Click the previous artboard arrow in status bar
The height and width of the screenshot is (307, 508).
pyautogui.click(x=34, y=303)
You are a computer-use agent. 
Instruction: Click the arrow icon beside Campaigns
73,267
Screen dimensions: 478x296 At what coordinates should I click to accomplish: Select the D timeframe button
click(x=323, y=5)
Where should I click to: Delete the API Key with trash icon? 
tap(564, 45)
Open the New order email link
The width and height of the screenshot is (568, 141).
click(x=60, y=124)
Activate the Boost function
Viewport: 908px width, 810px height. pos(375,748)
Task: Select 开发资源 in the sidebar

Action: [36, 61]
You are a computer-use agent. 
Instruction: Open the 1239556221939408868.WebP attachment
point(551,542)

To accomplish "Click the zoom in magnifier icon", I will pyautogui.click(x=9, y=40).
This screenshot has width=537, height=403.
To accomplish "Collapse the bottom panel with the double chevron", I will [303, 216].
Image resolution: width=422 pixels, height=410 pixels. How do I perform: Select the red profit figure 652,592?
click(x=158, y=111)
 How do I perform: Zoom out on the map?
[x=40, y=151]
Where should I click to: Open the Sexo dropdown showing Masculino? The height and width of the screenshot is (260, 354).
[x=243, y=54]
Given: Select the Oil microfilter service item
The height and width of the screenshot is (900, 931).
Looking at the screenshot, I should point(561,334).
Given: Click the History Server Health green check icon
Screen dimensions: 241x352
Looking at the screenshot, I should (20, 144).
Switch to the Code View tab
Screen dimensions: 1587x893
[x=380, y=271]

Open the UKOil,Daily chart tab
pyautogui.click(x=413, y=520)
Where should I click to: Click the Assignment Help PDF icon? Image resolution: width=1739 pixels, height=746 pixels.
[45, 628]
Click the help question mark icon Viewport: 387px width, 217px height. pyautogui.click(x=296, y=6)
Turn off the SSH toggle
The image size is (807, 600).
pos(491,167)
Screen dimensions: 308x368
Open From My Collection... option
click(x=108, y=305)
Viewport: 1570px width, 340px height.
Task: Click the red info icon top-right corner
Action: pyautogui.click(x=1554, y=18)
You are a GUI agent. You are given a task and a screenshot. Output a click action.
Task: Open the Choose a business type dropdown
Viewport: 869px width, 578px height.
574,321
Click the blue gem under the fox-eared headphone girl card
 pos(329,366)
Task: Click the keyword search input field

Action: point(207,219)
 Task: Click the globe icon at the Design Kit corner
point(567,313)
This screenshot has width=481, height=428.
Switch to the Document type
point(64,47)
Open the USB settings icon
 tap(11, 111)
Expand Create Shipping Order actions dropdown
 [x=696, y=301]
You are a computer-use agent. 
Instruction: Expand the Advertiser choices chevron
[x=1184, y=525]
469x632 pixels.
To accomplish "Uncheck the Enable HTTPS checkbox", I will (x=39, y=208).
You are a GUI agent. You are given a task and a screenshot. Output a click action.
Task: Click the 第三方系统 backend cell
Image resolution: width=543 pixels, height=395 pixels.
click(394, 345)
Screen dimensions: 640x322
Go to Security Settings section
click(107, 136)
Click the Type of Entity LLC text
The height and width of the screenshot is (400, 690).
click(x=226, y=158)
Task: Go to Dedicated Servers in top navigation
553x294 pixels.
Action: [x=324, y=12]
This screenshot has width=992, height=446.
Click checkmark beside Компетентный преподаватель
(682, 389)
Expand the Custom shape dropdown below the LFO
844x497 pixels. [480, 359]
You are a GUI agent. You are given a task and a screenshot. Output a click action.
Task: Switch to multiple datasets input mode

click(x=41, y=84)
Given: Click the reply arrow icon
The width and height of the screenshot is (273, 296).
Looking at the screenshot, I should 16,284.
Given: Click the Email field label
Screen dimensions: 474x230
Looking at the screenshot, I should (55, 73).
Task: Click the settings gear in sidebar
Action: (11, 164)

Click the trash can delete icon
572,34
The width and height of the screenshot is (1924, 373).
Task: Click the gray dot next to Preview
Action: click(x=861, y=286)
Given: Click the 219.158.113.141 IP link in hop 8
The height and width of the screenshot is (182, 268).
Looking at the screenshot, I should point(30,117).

····················

== TASK ITEM ==
Without leaving anything out, retype the material exactly.

== SOLVED EXERCISE ==
Click the previous artboard arrow in status bar
The height and width of the screenshot is (307, 508).
pyautogui.click(x=34, y=303)
You are a computer-use agent. 
Instruction: Click the arrow icon beside Campaigns
73,267
Screen dimensions: 478x296 At what coordinates should I click to accomplish: Select the D timeframe button
click(x=323, y=5)
Where should I click to: Delete the API Key with trash icon? 
tap(564, 45)
Open the New order email link
The width and height of the screenshot is (568, 141).
click(x=60, y=124)
Activate the Boost function
Viewport: 908px width, 810px height. pos(375,748)
Task: Select 开发资源 in the sidebar

Action: [36, 61]
You are a computer-use agent. 
Instruction: Open the 1239556221939408868.WebP attachment
point(551,542)

To accomplish "Click the zoom in magnifier icon", I will pyautogui.click(x=9, y=40).
This screenshot has width=537, height=403.
To accomplish "Collapse the bottom panel with the double chevron", I will [303, 216].
Image resolution: width=422 pixels, height=410 pixels. How do I perform: Select the red profit figure 652,592?
click(x=158, y=111)
 How do I perform: Zoom out on the map?
[x=40, y=151]
Where should I click to: Open the Sexo dropdown showing Masculino? The height and width of the screenshot is (260, 354).
[x=243, y=54]
Given: Select the Oil microfilter service item
The height and width of the screenshot is (900, 931).
Looking at the screenshot, I should point(561,334).
Given: Click the History Server Health green check icon
Screen dimensions: 241x352
Looking at the screenshot, I should (20, 144).
Switch to the Code View tab
Screen dimensions: 1587x893
[x=380, y=271]

Open the UKOil,Daily chart tab
pyautogui.click(x=413, y=520)
Where should I click to: Click the Assignment Help PDF icon? Image resolution: width=1739 pixels, height=746 pixels.
[45, 628]
Click the help question mark icon Viewport: 387px width, 217px height. pyautogui.click(x=296, y=6)
Turn off the SSH toggle
The image size is (807, 600).
pos(491,167)
Screen dimensions: 308x368
Open From My Collection... option
click(x=108, y=305)
Viewport: 1570px width, 340px height.
Task: Click the red info icon top-right corner
Action: pyautogui.click(x=1554, y=18)
You are a GUI agent. You are given a task and a screenshot. Output a click action.
Task: Open the Choose a business type dropdown
Viewport: 869px width, 578px height.
574,321
Click the blue gem under the fox-eared headphone girl card
 pos(329,366)
Task: Click the keyword search input field

Action: point(207,219)
 Task: Click the globe icon at the Design Kit corner
point(567,313)
This screenshot has width=481, height=428.
Switch to the Document type
point(64,47)
Open the USB settings icon
 tap(11, 111)
Expand Create Shipping Order actions dropdown
 [x=696, y=301]
You are a computer-use agent. 
Instruction: Expand the Advertiser choices chevron
[x=1184, y=525]
469x632 pixels.
To accomplish "Uncheck the Enable HTTPS checkbox", I will (x=39, y=208).
You are a GUI agent. You are given a task and a screenshot. Output a click action.
Task: Click the 第三方系统 backend cell
Image resolution: width=543 pixels, height=395 pixels.
click(394, 345)
Screen dimensions: 640x322
Go to Security Settings section
click(107, 136)
Click the Type of Entity LLC text
The height and width of the screenshot is (400, 690).
click(x=226, y=158)
Task: Go to Dedicated Servers in top navigation
553x294 pixels.
Action: [x=324, y=12]
This screenshot has width=992, height=446.
Click checkmark beside Компетентный преподаватель
(682, 389)
Expand the Custom shape dropdown below the LFO
844x497 pixels. [480, 359]
You are a GUI agent. You are given a task and a screenshot. Output a click action.
Task: Switch to multiple datasets input mode

click(x=41, y=84)
Given: Click the reply arrow icon
The width and height of the screenshot is (273, 296).
Looking at the screenshot, I should 16,284.
Given: Click the Email field label
Screen dimensions: 474x230
Looking at the screenshot, I should (55, 73).
Task: Click the settings gear in sidebar
Action: (11, 164)

Click the trash can delete icon
572,34
The width and height of the screenshot is (1924, 373).
Task: Click the gray dot next to Preview
Action: click(x=861, y=286)
Given: Click the 219.158.113.141 IP link in hop 8
The height and width of the screenshot is (182, 268).
Looking at the screenshot, I should point(30,117).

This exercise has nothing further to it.